- [TASK OBJECTIVE]
Transcribe the data underneath exactly, keeping every word in place.

——————

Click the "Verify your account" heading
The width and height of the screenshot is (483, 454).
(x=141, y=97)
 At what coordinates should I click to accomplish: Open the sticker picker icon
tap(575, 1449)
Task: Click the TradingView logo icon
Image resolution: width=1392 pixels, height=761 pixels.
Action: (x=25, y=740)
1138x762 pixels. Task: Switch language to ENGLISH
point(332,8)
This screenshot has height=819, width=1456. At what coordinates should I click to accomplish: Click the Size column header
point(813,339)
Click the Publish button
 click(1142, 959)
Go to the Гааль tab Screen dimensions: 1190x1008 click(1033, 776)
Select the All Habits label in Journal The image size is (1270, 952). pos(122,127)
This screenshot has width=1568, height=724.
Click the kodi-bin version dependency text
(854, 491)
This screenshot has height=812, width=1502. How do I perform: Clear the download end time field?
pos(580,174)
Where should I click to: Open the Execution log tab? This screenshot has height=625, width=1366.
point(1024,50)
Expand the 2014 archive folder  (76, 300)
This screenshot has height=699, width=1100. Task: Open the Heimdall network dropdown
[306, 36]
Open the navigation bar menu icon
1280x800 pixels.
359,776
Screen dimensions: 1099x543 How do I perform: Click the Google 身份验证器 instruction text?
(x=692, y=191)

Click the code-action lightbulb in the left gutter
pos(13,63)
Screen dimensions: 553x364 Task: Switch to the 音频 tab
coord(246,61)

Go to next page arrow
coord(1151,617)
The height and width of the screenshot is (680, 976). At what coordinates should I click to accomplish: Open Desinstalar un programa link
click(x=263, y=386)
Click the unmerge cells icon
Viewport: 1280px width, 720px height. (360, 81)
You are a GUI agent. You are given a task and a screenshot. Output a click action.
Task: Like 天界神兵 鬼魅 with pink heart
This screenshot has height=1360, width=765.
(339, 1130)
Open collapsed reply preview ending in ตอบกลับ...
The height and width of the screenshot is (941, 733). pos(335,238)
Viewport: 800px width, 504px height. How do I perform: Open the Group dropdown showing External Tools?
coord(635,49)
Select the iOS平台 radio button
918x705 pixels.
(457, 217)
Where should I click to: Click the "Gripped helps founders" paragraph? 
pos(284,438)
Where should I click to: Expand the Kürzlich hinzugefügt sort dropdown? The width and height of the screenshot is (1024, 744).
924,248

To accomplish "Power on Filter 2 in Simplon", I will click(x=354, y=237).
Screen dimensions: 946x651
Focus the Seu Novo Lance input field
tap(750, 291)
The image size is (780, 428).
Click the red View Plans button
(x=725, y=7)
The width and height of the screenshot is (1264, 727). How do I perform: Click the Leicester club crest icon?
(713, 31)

——————

- [EXERCISE ANSWER]
Click the "Verify your account" heading
The width and height of the screenshot is (483, 454).
(x=141, y=97)
 At what coordinates should I click to accomplish: Open the sticker picker icon
tap(575, 1449)
Task: Click the TradingView logo icon
Image resolution: width=1392 pixels, height=761 pixels.
Action: (x=25, y=740)
1138x762 pixels. Task: Switch language to ENGLISH
point(332,8)
This screenshot has height=819, width=1456. At what coordinates should I click to accomplish: Click the Size column header
point(813,339)
Click the Publish button
 click(1142, 959)
Go to the Гааль tab Screen dimensions: 1190x1008 click(1033, 776)
Select the All Habits label in Journal The image size is (1270, 952). pos(122,127)
This screenshot has width=1568, height=724.
Click the kodi-bin version dependency text
(854, 491)
This screenshot has height=812, width=1502. How do I perform: Clear the download end time field?
pos(580,174)
Where should I click to: Open the Execution log tab? This screenshot has height=625, width=1366.
point(1024,50)
Expand the 2014 archive folder  (76, 300)
This screenshot has height=699, width=1100. Task: Open the Heimdall network dropdown
[306, 36]
Open the navigation bar menu icon
1280x800 pixels.
359,776
Screen dimensions: 1099x543 How do I perform: Click the Google 身份验证器 instruction text?
(x=692, y=191)

Click the code-action lightbulb in the left gutter
pos(13,63)
Screen dimensions: 553x364 Task: Switch to the 音频 tab
coord(246,61)

Go to next page arrow
coord(1151,617)
The height and width of the screenshot is (680, 976). At what coordinates should I click to accomplish: Open Desinstalar un programa link
click(x=263, y=386)
Click the unmerge cells icon
Viewport: 1280px width, 720px height. (360, 81)
You are a GUI agent. You are given a task and a screenshot. Output a click action.
Task: Like 天界神兵 鬼魅 with pink heart
This screenshot has height=1360, width=765.
(339, 1130)
Open collapsed reply preview ending in ตอบกลับ...
The height and width of the screenshot is (941, 733). pos(335,238)
Viewport: 800px width, 504px height. How do I perform: Open the Group dropdown showing External Tools?
coord(635,49)
Select the iOS平台 radio button
918x705 pixels.
(457, 217)
Where should I click to: Click the "Gripped helps founders" paragraph? 
pos(284,438)
Where should I click to: Expand the Kürzlich hinzugefügt sort dropdown? The width and height of the screenshot is (1024, 744).
924,248

To accomplish "Power on Filter 2 in Simplon", I will click(x=354, y=237).
Screen dimensions: 946x651
Focus the Seu Novo Lance input field
tap(750, 291)
The image size is (780, 428).
Click the red View Plans button
(x=725, y=7)
The width and height of the screenshot is (1264, 727). How do I perform: Click the Leicester club crest icon?
(713, 31)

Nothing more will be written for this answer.